▸ **Extracted text**:
Hi RAKOTONDRASOA Andry,

Might want to review and/or implement this:

What is java.lang.OutOfMemoryError: GC overhead limit exceeded?

Best,

Steven

Andry RAKOTONDRASOA's profile image
Andry RAKOTONDRASOA

Hi Steven Brown,

Thanks for your reply.

We have already tested this configuration but we still have the same error : OutofMemory.

With a 5000000 LAG in the kafka cluster, the etl reaches 10GB of memory usage in 45 seconds.

So, if it is related to the pentaho environment, using the etl Kafka consumer  is recommended for consuming a big volume of data in a Kafka topic ?

Regards,

Andry

Ricardo Miguel Díaz Razo's profile image
Ricardo Miguel Díaz Razo

Hi RAKOTONDRASOA Andry

Can you attach a screenshot of your transformation?

Andry RAKOTONDRASOA's profile image
Andry RAKOTONDRASOA

Hi Ricardo Diaz,

Please find attached the screenshots of etl.

Both transformations (screenshots_1 and screenshot_2 ) have the same memory problem after a few hours with a topic without LAG in Kafka and 2 minutes for a topic with LAG (LAG > 4500000 ).

Regards,

Andry

Virgilio Pierini's profile image
Virgilio Pierini

Hi RAKOTONDRASOA Andry

I don't have a specific answer for you but I'm working on Kafka consumers as well and I'm having some, slightly different but relevant, problems.

I had out of memory issues, I'm on CE edition so I'm using plain Carte to have the transformation running and I haven't found out yet the reason. But I noticed I was on OpenJDK and now switched to Oracle JVM. Also I'm on AWS machines which usually do not have swap space and this leads to machine stall. So I'm currently testing a more supported scenario.

As per your transformation I don't see any particular problem, afaik. I mean that, for example, if you run jobs "per every row" then PDI has to collect a lot of "result information" from every run. But you're using only transformations, am I right?

Another thing, maybe it's silly, maybe not :-) The kafka consumer gets all data and then calls the trasnformation according to the batch size (or time frame). Which configuration are you using? Maybe you're getting too much data inside of the component at once. Some things to try might be to:

- start with "latest" messages and a new consumer group to see if things go weird anyway regardless of LAG and history!

- and, if you can, to increase memory a lot and see if there is some size where it fits. I mean, so far you never managed to have a long running job, while I managed with a much more complex transform. So first would try to define a baseline.

My regards

Virgilio

Andry RAKOTONDRASOA's profile image
Andry RAKOTONDRASOA

Hi Virgilio Pierini,

At the moment, we're only testing Kafka consumers with transformations whose a batch configuration is 3000 ms or 1000 row.

As I said in my previous comment, the transformation have memory problem after a few hours with a topic without LAG in Kafka and 2 minutes for a topic with LAG (LAG > 4500000 ). Start with "latest" messages is just to delay the inevitable memory problem.

▸ **Given problem**:
Could you resume the forum thread on the Pentaho Kafka consumer running out of memory, carrying it on from its last line?

▸ **Data extract**:
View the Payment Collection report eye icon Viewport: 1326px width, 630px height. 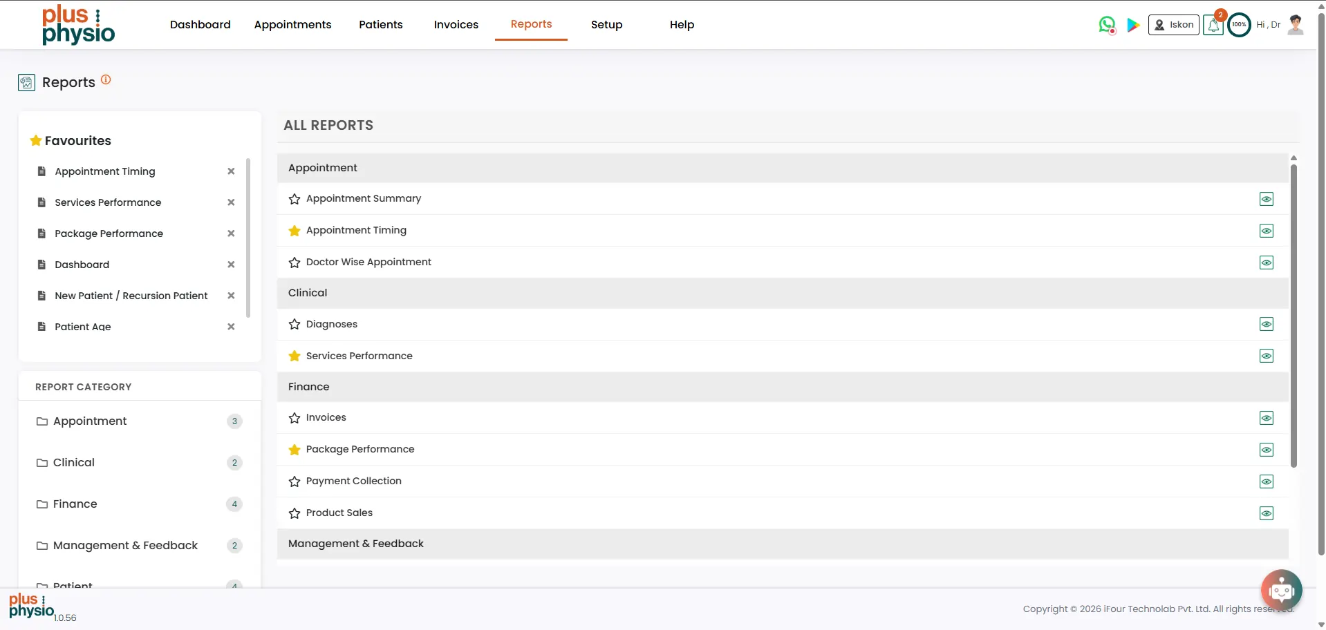(1266, 481)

▸ **In response**:
Out of curiosity, we developed the same transformation in another ETL platform (not Pentaho) and my job runs without any memory problem (less than 150MB for LAG=30 milllion and less than 110MB without LAG (from the "latest" message )) whereas it was the same configurations for the JVM that Pentaho uses.

Regards,

Andry 

Jens Bleuel's profile image
Jens Bleuel

You might investigate into two other directions:

1) It might be log buffer related

2) It might be related to the repository (from what I see in the error message)

To isolate the issue, I propose to:

For 1) Minimize the logging to "Error Only" and see if it keeps alive longer. When this is the reason, there are ways to limit and clean up the log buffers.

For 2) Try to use it without the repository (.ktr files)

To really nail it down, you might want to use a Java memory profiler and see what types of objects are polluting the system.

Hope that helps,

Jens

Andry RAKOTONDRASOA's profile image
Andry RAKOTONDRASOA

Hi Jens Bleuel,

We have already tried your first proposal because we had to reduce the size of the log file (catalina.out).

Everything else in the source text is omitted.